What you need to do:
Each line of the data below containing "folder" needs to be listed.

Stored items
+ + + +

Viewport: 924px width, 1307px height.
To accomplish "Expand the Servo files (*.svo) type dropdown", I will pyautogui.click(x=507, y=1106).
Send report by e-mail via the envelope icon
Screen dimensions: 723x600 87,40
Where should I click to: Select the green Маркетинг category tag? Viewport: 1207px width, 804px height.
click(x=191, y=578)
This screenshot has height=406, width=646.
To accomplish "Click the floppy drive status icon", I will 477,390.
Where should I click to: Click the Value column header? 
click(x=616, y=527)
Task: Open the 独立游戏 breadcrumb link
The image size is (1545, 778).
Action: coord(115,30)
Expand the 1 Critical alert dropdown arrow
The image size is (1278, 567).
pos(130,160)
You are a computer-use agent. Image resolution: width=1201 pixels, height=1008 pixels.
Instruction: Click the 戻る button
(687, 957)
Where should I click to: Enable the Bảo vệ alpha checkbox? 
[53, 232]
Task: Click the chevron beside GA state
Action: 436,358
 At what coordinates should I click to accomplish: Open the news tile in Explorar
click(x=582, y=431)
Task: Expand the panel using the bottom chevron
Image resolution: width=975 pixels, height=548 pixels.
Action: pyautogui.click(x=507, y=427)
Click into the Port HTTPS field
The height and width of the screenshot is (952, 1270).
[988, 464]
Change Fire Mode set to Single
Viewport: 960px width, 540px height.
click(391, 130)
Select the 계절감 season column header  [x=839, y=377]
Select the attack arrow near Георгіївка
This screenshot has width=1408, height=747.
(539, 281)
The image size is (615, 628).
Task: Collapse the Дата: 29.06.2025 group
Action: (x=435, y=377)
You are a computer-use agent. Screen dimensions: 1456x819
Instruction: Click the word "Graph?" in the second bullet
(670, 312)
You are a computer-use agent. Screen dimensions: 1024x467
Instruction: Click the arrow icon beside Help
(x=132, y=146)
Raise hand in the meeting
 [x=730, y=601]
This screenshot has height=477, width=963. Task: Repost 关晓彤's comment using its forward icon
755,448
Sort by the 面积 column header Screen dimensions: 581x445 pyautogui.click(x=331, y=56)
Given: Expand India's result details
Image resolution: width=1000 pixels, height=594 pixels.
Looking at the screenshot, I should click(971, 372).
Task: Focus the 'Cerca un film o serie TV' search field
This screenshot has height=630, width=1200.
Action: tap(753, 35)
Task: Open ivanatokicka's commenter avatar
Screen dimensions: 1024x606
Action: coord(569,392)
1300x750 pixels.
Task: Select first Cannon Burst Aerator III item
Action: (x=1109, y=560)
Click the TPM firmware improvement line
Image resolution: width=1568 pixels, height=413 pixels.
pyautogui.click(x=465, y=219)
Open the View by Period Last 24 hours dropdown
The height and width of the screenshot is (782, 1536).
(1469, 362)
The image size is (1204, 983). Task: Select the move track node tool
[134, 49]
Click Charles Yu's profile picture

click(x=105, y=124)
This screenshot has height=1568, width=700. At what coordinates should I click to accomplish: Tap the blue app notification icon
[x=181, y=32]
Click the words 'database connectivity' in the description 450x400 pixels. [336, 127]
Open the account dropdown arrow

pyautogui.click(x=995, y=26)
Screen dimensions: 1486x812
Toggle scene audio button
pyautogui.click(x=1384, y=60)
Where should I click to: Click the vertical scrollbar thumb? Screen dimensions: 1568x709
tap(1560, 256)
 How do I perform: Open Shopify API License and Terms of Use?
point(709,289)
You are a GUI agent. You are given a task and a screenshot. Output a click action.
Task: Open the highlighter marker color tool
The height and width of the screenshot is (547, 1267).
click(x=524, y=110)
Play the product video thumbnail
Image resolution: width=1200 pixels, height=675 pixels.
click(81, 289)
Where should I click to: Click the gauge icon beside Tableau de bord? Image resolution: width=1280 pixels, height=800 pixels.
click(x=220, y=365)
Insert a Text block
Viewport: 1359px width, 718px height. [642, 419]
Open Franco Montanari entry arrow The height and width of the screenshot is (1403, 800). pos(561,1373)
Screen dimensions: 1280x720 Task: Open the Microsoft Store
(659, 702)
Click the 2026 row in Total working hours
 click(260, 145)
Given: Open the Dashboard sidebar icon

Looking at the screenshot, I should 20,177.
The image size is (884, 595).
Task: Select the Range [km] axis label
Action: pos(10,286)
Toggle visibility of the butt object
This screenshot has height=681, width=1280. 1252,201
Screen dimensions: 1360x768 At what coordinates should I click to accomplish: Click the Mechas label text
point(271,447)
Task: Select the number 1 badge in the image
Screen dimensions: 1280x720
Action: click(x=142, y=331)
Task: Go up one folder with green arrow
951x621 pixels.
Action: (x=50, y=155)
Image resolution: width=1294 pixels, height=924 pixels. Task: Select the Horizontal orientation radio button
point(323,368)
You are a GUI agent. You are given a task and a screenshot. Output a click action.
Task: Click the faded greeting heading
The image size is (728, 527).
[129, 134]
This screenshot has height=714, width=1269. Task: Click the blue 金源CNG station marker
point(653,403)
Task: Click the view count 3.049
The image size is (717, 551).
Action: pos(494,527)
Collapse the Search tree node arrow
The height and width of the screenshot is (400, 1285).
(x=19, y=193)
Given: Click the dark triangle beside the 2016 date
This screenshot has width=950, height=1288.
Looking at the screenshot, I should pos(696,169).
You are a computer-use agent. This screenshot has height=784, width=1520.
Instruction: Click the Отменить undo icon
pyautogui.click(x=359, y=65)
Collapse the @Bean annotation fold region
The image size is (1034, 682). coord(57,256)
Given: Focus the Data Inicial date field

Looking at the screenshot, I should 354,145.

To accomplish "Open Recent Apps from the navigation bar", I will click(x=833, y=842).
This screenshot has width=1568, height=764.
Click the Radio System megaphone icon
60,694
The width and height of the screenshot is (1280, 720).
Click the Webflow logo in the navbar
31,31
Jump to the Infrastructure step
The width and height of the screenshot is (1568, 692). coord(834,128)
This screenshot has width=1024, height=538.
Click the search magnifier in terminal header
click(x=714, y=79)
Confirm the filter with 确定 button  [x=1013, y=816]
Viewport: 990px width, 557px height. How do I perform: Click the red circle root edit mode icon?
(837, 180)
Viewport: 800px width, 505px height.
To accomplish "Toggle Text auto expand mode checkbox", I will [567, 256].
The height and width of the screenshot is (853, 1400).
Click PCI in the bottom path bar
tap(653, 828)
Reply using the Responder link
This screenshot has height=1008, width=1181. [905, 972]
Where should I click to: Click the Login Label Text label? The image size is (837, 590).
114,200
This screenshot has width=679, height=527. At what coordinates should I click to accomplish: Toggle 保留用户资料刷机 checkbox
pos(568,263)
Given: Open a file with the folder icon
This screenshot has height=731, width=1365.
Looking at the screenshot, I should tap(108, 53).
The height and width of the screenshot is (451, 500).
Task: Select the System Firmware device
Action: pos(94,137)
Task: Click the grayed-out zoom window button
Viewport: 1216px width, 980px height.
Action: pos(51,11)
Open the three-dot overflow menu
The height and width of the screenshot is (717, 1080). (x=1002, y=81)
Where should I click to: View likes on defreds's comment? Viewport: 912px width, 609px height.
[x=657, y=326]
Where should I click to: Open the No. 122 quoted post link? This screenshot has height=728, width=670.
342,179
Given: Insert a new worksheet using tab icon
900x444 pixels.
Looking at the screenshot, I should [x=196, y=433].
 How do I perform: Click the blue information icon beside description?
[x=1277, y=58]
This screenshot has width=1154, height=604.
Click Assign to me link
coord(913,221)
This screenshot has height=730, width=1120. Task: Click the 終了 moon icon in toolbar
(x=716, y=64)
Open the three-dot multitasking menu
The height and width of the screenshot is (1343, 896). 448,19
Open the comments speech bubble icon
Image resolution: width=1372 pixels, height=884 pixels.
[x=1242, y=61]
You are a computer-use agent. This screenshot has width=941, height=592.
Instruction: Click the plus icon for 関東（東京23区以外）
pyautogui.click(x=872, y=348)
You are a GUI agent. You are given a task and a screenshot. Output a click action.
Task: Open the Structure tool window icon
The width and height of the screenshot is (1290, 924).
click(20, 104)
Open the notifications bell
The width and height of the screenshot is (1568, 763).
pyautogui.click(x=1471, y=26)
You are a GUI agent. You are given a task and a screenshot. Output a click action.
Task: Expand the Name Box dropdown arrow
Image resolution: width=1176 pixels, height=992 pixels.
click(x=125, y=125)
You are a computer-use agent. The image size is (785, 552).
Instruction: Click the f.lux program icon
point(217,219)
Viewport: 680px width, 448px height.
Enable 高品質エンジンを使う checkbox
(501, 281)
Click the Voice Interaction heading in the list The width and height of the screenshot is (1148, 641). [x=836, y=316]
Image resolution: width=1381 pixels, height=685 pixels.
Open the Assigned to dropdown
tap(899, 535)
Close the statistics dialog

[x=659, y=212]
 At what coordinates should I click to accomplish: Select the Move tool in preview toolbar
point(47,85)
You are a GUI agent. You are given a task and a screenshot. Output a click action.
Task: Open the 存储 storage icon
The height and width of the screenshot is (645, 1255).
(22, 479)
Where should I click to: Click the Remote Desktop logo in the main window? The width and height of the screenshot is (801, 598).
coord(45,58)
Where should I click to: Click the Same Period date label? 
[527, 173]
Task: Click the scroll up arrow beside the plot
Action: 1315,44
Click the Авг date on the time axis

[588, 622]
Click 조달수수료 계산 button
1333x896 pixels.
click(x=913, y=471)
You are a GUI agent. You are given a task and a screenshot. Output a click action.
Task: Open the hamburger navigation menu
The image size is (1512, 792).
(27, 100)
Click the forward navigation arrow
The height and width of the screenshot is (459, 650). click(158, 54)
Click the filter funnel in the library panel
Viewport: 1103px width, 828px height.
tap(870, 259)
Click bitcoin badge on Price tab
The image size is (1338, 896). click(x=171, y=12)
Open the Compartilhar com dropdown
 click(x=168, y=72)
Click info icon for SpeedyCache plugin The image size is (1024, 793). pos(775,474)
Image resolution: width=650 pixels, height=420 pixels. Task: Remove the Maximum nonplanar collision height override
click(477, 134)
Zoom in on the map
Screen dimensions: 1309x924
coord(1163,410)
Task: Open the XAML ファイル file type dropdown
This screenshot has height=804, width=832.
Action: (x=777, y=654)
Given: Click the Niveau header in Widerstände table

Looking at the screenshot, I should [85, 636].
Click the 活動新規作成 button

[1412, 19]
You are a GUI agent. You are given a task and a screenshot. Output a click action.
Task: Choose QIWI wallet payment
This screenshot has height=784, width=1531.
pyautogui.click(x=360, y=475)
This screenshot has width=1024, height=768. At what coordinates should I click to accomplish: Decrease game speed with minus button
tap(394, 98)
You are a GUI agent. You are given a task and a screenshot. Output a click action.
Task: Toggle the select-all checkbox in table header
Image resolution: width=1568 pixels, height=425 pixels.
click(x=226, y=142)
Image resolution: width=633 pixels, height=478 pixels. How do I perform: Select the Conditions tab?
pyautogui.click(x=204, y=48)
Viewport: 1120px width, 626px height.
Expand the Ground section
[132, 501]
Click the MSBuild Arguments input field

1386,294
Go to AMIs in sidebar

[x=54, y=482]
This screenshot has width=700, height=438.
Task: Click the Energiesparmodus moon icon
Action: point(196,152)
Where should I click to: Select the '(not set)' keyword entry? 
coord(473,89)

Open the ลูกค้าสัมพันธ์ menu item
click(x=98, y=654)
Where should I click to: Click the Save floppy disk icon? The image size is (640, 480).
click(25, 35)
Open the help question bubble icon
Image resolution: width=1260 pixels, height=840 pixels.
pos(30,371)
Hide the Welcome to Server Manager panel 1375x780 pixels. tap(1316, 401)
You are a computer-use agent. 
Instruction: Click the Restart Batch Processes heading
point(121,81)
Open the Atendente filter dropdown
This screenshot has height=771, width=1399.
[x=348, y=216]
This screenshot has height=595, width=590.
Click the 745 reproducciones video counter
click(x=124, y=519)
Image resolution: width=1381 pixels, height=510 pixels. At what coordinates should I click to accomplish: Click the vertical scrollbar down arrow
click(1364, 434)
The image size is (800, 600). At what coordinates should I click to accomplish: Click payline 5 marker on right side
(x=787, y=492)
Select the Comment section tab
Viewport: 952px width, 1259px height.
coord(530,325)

+ + + +

Solution to the exercise:
Task: Go up one folder with green arrow
Given: Open a file with the folder icon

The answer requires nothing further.